A entrada em funções do I Governo Constitucional assinala também o fim do período de transição revolucionária que inspirou e serviu de exemplo a outros povos em vários continentes. As memórias dessa fase de emergência das novas instituições democráticas - o processo revolucionário em curso, que ficaria vulgarmente conhecido pela respetiva sigla (PREC) - refletem, naturalmente, a diversidade das opções políticas e ideológicas professadas por múltiplos intervenientes, pelos conflitos em que se acharam envolvidos, pelos êxitos e insucessos experimentados em distintos momentos da revolução. É por isso surpreendente que, apesar de tudo, tenha sido possível estabelecer uma colaboração fecunda entre militares e civis, partidos, organizações populares e movimentos espontâneos de cidadãos. Que a Assembleia Constituinte - onde estavam representadas todas as forças e correntes que se digladiavam nas ruas, nos quartéis, nas fábricas e nos campos - tenha conseguido em alguns meses conciliar posições e construir entendimentos para consolidar um modelo de governação e garantir um generoso elenco de direitos cuja aprovação reclamava o consenso de uma maioria qualificada de dois terços de todos os deputados constituintes.

- [Dados fornecidos]
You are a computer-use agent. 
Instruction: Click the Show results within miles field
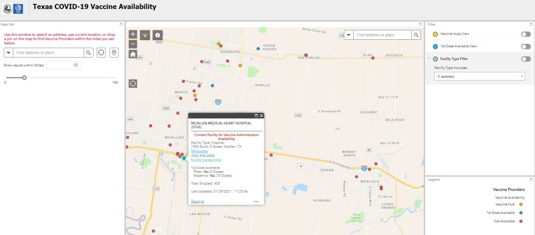(63, 65)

- [Objetivo da tarefa] Liste os lugares onde, segundo o trecho sobre o fim do período revolucionário, as forças e correntes representadas na Assembleia Constituinte se digladiavam.

- [Resultado final] Ruas, quartéis, fábricas e campos.